Figure 6.

Autophagy activators enhanced cytotoxicity of PAMAM dendrimers in PC-12 cells. (A) PC-12 cells were incubated with or without PAMAM dendrimers in the presence or absence of the autophagy inducers trehalose for 24 h. Cell samples were stained with Cyto-ID Green autophagy dye and analyzed by confocal microscopy.
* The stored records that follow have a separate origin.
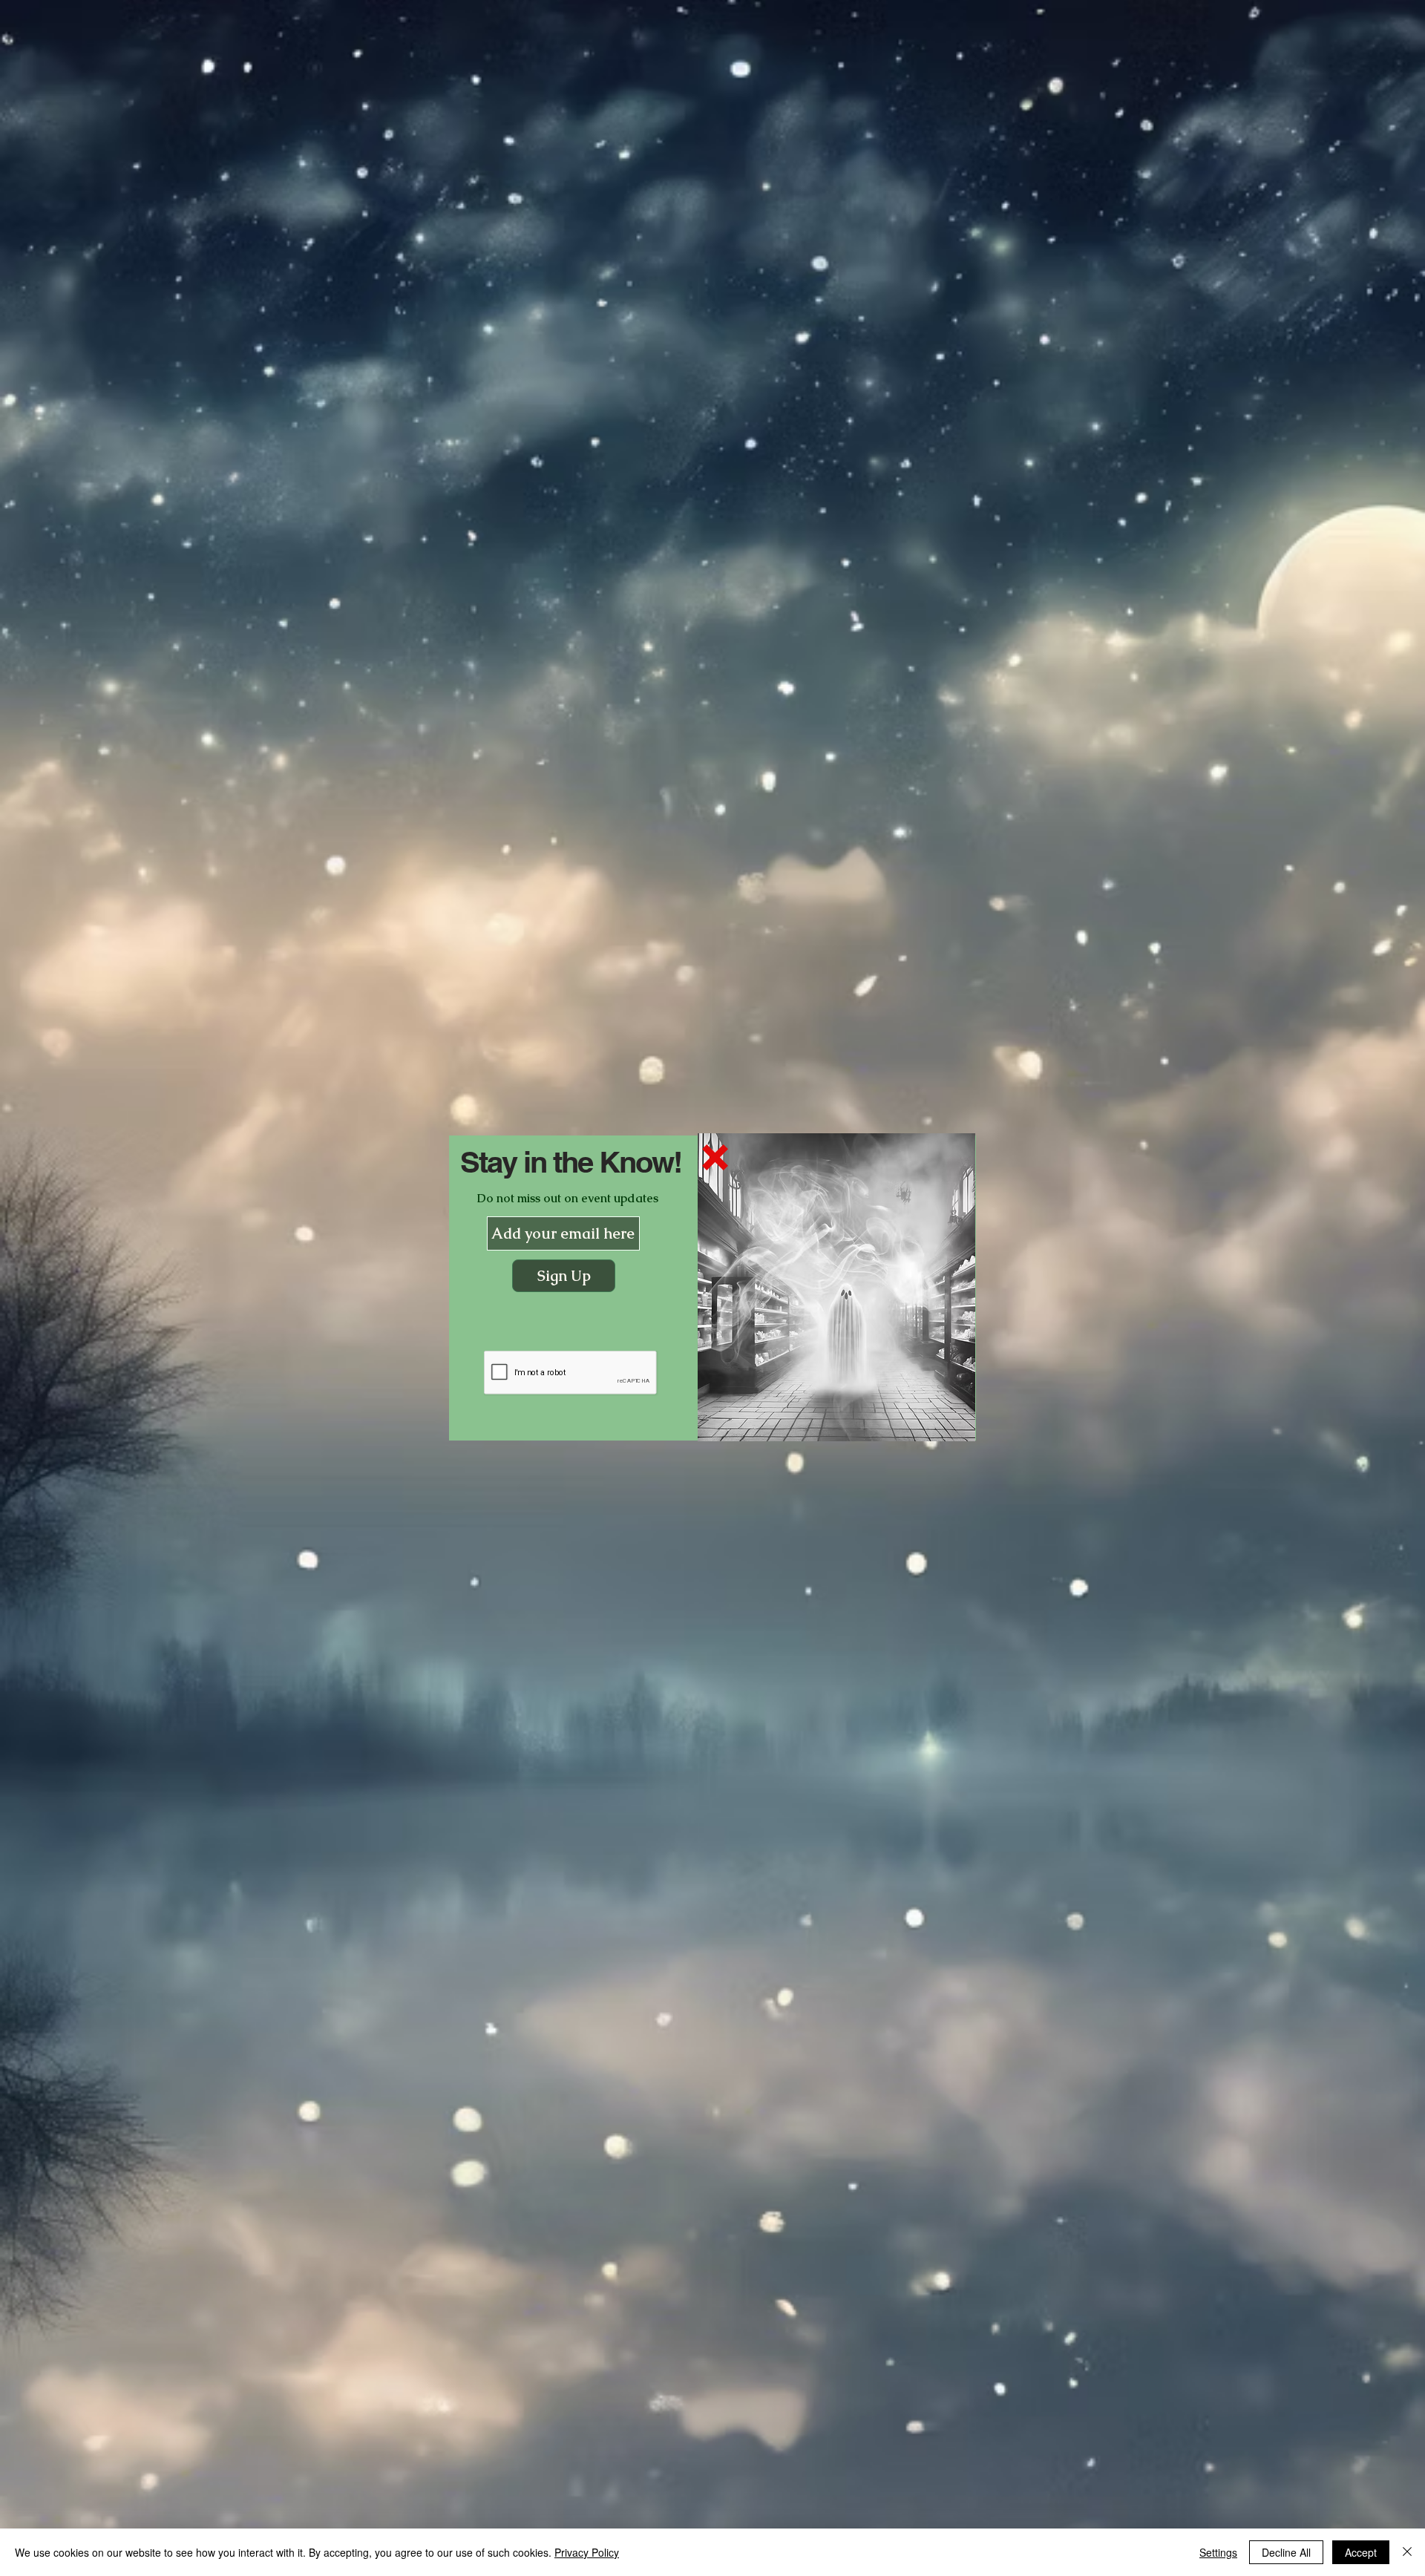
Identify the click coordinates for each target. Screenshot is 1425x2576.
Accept (1361, 2552)
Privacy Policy (586, 2552)
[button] (715, 1157)
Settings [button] (1218, 2552)
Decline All (1286, 2552)
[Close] (1407, 2552)
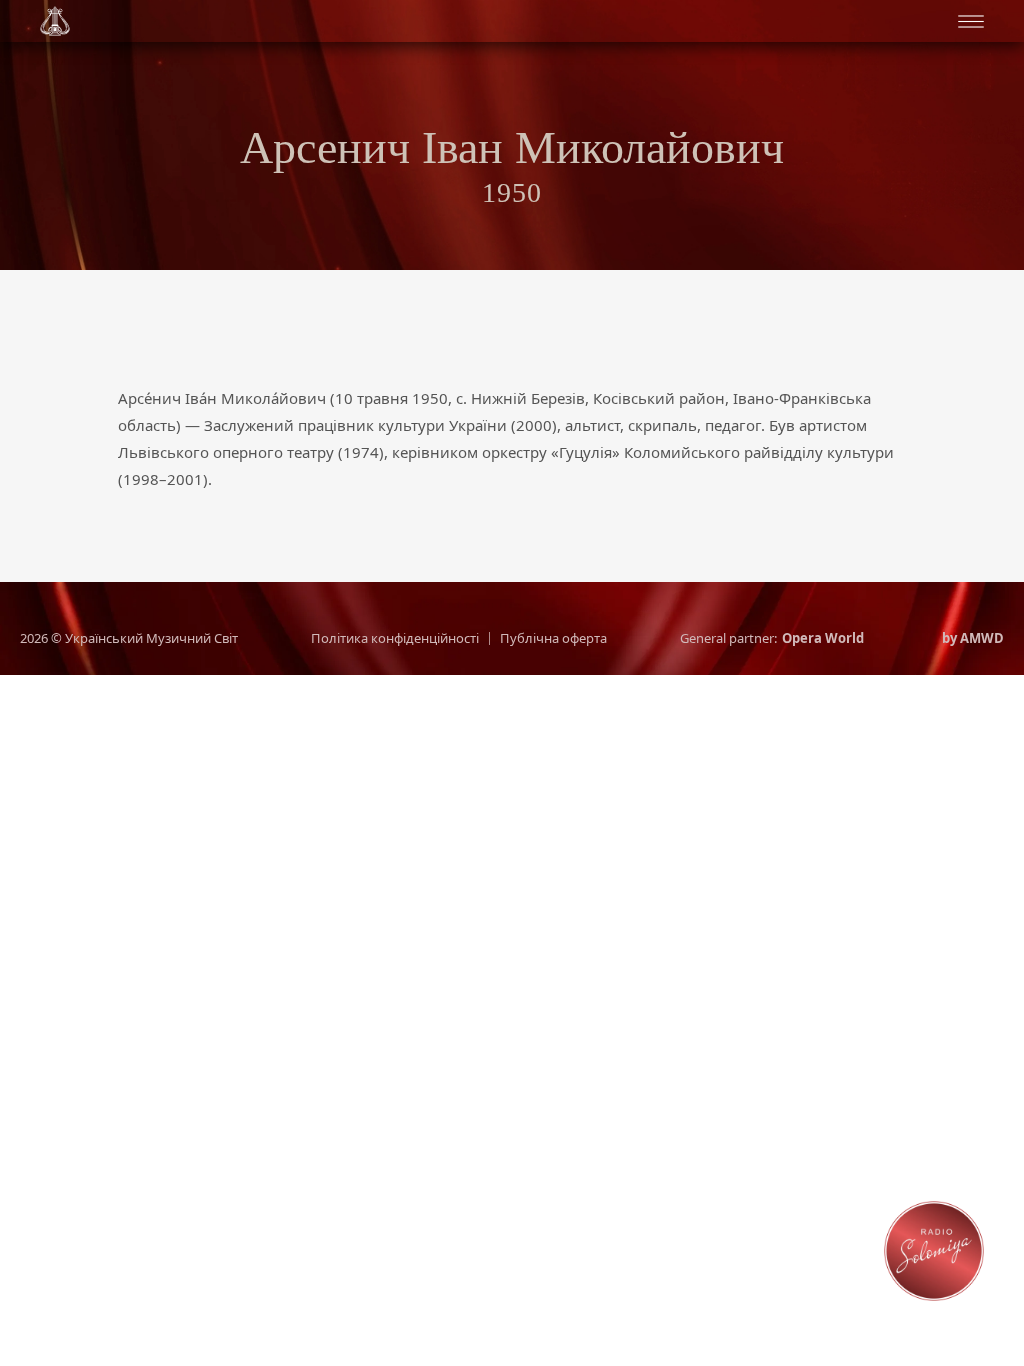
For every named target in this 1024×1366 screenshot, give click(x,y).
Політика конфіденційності (395, 638)
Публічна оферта (553, 638)
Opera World (823, 638)
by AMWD (973, 638)
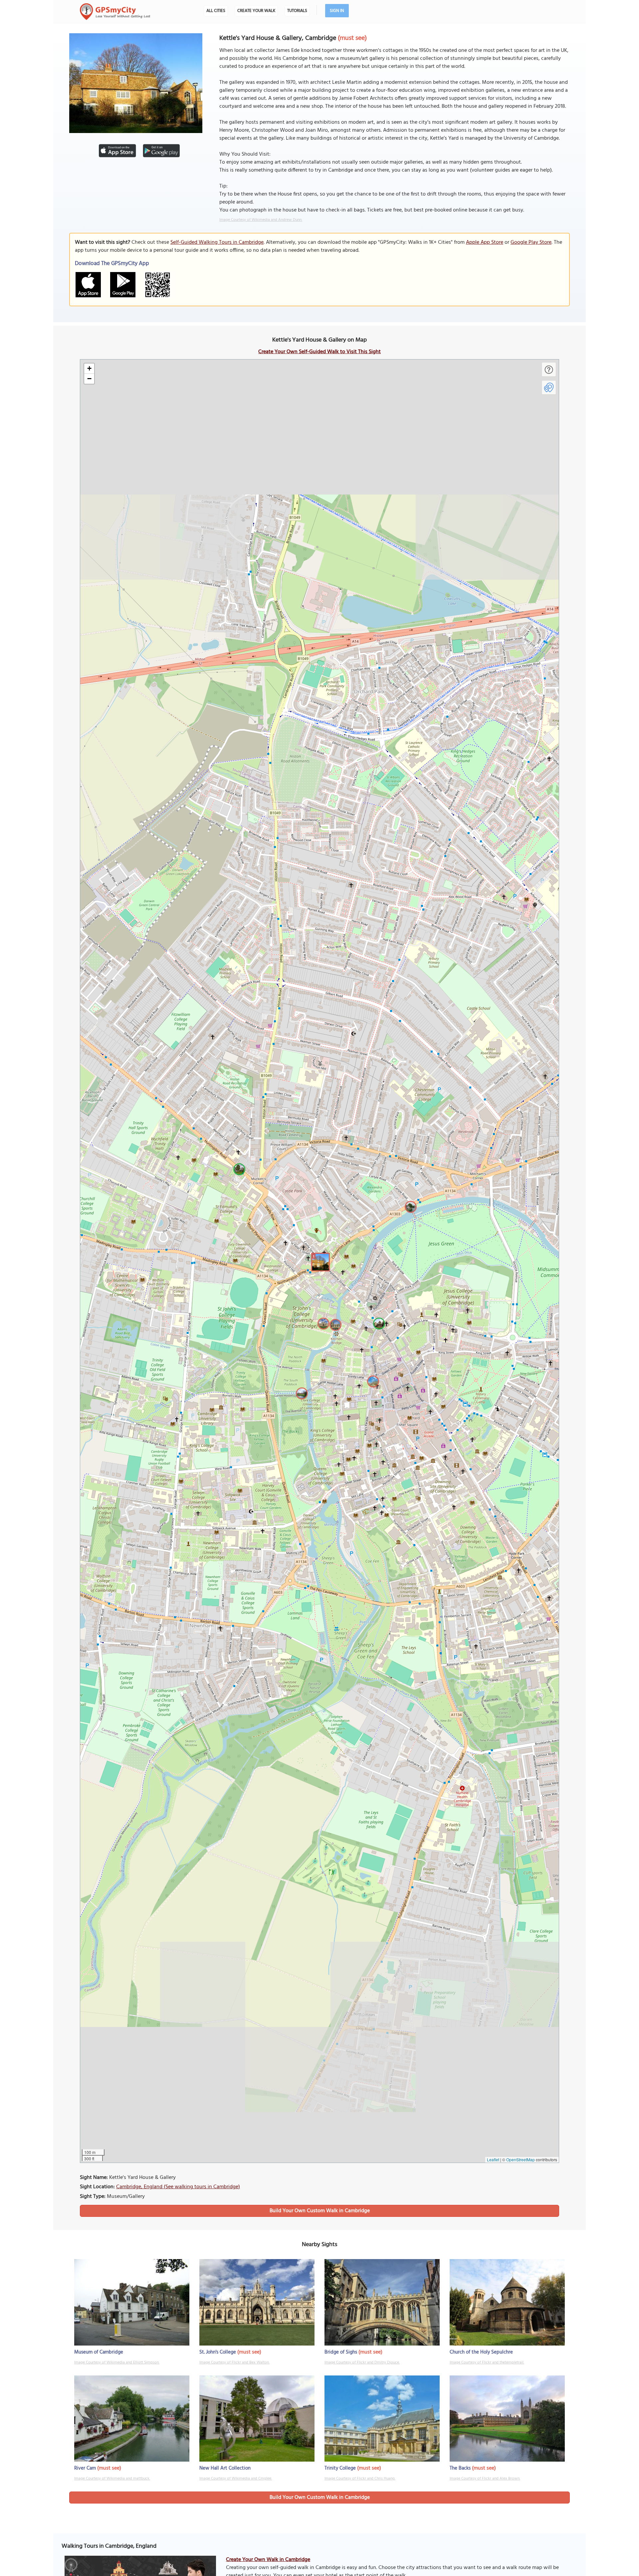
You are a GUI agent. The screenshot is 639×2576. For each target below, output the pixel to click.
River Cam (85, 2468)
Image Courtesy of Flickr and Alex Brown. (485, 2478)
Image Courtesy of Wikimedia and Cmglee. (235, 2478)
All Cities (215, 10)
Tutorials (297, 10)
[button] (319, 1261)
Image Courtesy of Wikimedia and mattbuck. (112, 2478)
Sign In (337, 10)
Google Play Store (531, 242)
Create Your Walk (256, 10)
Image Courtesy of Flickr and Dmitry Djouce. (362, 2362)
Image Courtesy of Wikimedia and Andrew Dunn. (260, 219)
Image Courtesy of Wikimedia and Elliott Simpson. (116, 2362)
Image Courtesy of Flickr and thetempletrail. (487, 2362)
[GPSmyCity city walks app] (115, 11)
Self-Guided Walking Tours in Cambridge (217, 242)
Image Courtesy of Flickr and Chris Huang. (359, 2478)
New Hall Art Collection (225, 2468)
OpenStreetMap (520, 2159)
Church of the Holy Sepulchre (481, 2352)
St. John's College (217, 2352)
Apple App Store (484, 242)
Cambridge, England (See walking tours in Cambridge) (178, 2187)
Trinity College (340, 2468)
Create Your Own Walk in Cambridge (268, 2559)
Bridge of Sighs (340, 2352)
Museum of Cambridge (98, 2352)
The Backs (460, 2468)
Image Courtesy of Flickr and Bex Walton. (234, 2362)
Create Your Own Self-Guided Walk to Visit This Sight (319, 352)
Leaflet (493, 2159)
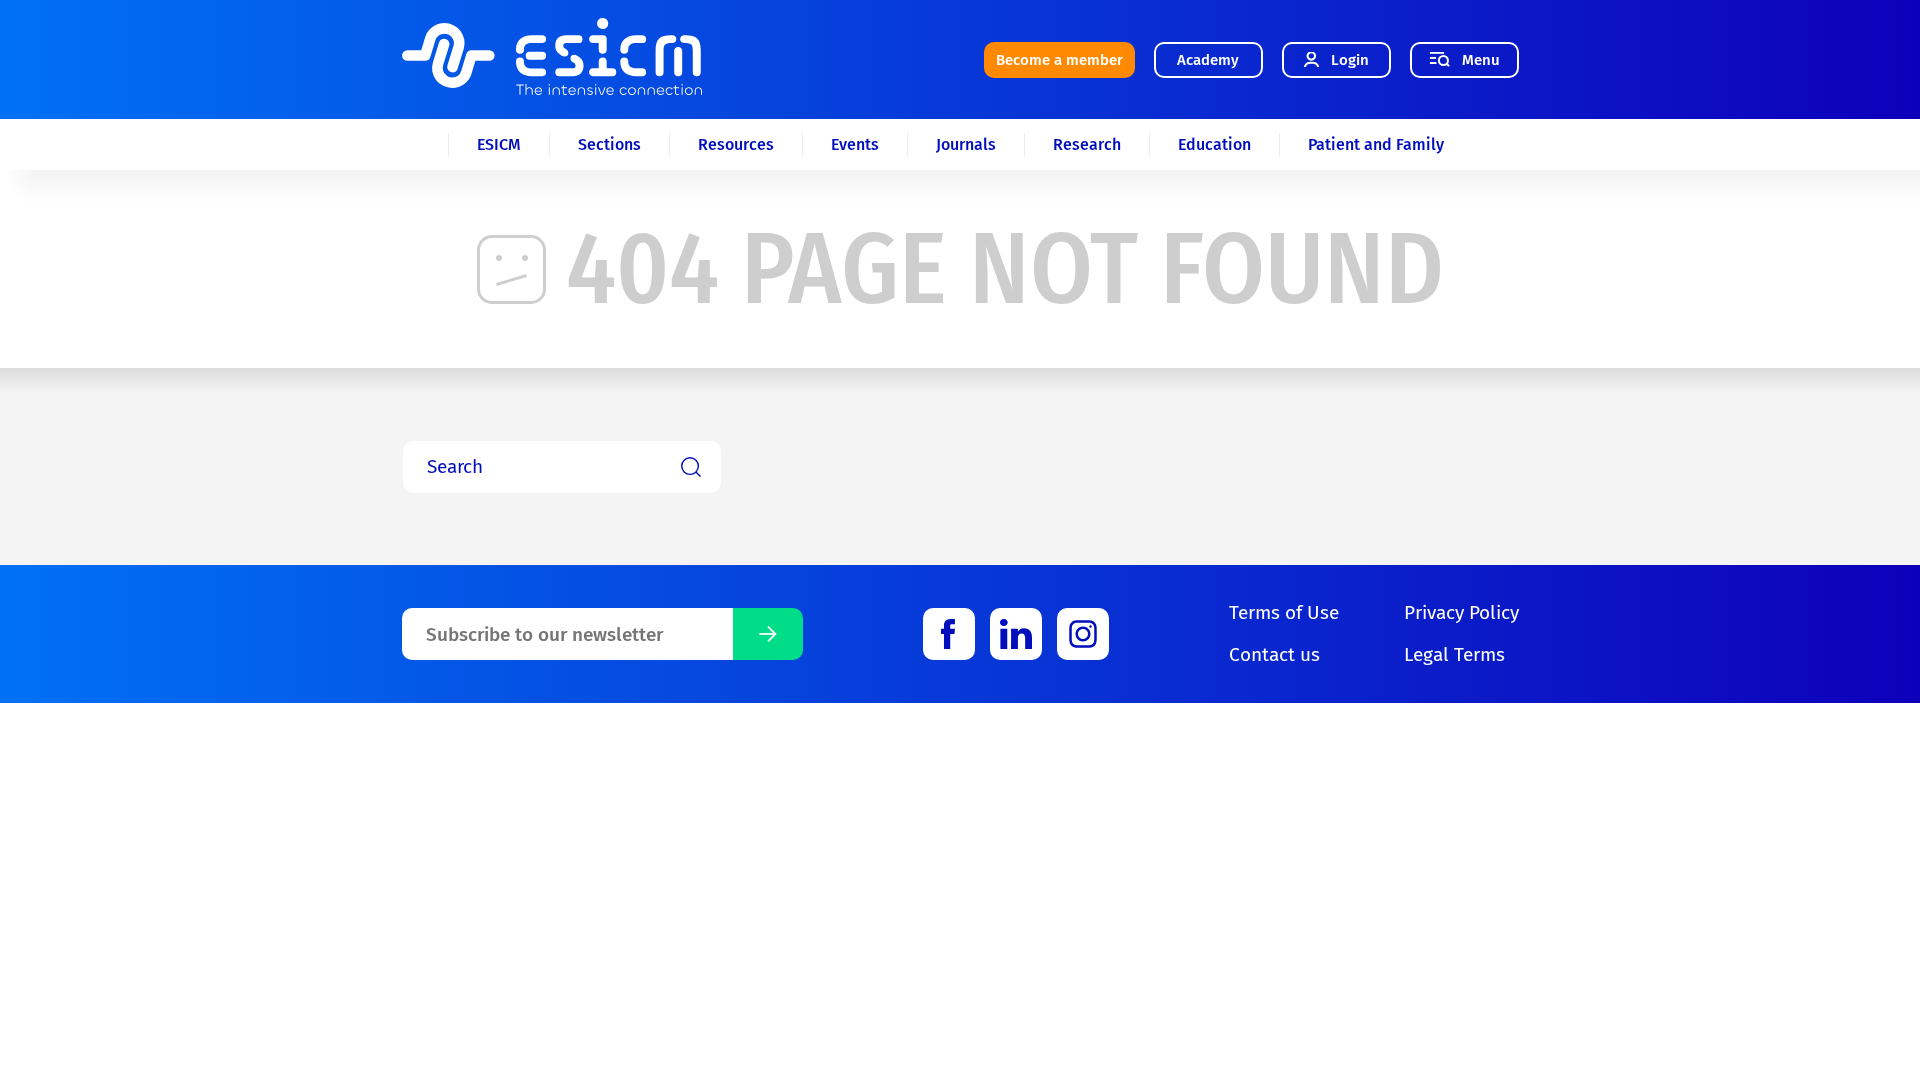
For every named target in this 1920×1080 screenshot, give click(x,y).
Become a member (1059, 60)
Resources (736, 144)
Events (855, 144)
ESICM (499, 144)
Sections (609, 144)
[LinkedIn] (1016, 634)
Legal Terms (1454, 654)
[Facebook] (949, 634)
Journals (966, 144)
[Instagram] (1083, 634)
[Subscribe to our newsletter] (768, 634)
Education (1214, 144)
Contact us (1274, 654)
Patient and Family (1376, 144)
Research (1087, 144)
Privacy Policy (1461, 612)
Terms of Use (1284, 612)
Untreated cells were used as negative control. (B) The relative autophagic fluorescence intensity was quantified by confocal microscopy software. All data were presented as the means ± SD of more than three samples. (C) PC-12 cells were treated as was described in (A). The whole protein was extracted, and LC3 was analyzed by Western blot. (D) PC-12 cells were treated as was described in (A). Cell growth inhibition was analyzed by CCK-8. All data were presented as the means ± SD of four samples. *p<0.05 versus Ctrl, and #p<0.05 versus PAMAM dendrimers G5-treated group. (E) PC-12 cells were incubated with or without PAMAM dendrimers in the presence or absence of the autophagy inducer rapamycin for 24 h. Cell samples were stained with Cyto-ID Green dye and analyzed by confocal microscopy. Untreated cells were used as negative control. (F) The relative autophagic fluorescence intensity was quantified by confocal microscopy software. All data were presented as the means ± SD of more than three samples. (G) PC-12 cells were treated as was described in (E). The whole protein was extracted, and LC3 was analyzed by Western blot. (H) PC-12 cells were treated as was described in (E). Cell growth inhibition was analyzed by CCK-8 assay. All data were presented as the means ± SD of four samples. *p<0.05 versus Ctrl, and #p<0.05 versus PAMAM dendrimers G5-treated group.